**EXERCISE INPUT**
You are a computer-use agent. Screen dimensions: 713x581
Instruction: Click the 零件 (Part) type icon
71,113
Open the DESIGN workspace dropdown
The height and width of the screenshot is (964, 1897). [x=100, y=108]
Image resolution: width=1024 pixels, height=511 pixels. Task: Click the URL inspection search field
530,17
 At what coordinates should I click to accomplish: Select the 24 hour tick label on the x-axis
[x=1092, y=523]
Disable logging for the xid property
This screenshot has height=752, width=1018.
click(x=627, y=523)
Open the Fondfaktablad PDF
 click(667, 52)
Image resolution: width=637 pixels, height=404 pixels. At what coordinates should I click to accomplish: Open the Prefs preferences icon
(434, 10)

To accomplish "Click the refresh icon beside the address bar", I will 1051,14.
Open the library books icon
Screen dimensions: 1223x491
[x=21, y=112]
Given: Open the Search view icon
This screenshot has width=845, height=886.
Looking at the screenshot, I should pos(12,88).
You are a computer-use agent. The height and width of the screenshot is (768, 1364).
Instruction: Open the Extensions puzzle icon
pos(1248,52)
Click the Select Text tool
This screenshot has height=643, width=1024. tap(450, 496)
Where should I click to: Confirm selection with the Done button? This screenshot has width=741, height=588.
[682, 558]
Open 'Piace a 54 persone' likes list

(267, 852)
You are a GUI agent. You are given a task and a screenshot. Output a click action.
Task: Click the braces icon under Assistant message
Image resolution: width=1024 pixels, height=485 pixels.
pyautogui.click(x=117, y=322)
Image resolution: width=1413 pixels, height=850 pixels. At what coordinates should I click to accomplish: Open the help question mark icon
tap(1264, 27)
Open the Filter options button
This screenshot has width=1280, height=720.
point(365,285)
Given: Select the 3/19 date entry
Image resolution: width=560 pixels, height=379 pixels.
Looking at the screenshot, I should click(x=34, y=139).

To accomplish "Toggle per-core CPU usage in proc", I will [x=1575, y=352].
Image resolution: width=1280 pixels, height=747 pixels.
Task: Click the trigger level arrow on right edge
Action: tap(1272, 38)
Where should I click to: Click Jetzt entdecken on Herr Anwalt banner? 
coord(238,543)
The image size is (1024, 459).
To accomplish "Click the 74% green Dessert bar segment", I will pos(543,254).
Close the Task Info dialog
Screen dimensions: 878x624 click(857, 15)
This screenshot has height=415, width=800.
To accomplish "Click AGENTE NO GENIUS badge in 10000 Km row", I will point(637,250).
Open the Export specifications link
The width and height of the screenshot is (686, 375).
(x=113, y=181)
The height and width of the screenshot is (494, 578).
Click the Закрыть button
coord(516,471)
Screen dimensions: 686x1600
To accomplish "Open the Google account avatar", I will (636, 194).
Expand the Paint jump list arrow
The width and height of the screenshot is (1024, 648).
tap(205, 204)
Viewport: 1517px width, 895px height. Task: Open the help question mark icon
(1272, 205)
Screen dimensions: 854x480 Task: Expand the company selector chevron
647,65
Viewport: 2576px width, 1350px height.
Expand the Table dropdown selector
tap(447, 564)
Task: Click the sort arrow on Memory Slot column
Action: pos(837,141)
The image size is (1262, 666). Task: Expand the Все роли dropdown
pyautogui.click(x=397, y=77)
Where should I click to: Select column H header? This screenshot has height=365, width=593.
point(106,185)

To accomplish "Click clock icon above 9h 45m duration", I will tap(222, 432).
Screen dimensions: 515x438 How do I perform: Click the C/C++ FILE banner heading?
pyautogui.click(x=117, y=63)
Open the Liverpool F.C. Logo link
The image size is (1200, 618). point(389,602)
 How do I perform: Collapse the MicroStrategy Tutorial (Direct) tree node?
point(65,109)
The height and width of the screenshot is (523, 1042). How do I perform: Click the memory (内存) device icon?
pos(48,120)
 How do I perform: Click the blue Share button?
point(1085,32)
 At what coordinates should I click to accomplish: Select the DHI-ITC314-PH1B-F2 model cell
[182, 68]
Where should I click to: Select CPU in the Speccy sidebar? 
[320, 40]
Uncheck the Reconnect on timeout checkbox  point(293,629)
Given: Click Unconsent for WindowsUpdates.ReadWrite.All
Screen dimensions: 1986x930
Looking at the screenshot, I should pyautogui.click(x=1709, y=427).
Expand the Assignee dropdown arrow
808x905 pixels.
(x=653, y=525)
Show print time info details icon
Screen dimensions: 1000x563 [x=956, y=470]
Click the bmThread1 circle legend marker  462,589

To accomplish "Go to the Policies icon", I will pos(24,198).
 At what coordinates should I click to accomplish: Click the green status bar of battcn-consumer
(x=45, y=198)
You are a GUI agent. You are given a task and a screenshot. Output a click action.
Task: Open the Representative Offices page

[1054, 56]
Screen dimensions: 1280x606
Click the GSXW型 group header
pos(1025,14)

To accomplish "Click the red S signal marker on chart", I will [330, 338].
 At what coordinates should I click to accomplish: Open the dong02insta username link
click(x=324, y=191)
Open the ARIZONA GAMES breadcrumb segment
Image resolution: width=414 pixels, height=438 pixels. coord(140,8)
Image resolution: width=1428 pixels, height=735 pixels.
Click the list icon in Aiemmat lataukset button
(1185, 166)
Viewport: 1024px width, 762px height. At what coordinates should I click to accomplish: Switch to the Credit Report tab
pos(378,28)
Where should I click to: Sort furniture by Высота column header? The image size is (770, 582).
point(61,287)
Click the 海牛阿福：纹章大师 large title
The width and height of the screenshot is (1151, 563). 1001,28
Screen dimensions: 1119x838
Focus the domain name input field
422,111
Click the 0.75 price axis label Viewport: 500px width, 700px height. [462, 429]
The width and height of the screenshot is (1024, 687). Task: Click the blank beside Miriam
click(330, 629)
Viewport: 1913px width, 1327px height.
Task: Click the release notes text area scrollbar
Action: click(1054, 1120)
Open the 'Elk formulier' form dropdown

**WHAT IS EXPECTED**
Display every line of the listing that contains the string "marker".

**RESPONSE AREA**
Click the bmThread1 circle legend marker  462,589
To accomplish "Click the red S signal marker on chart", I will [330, 338].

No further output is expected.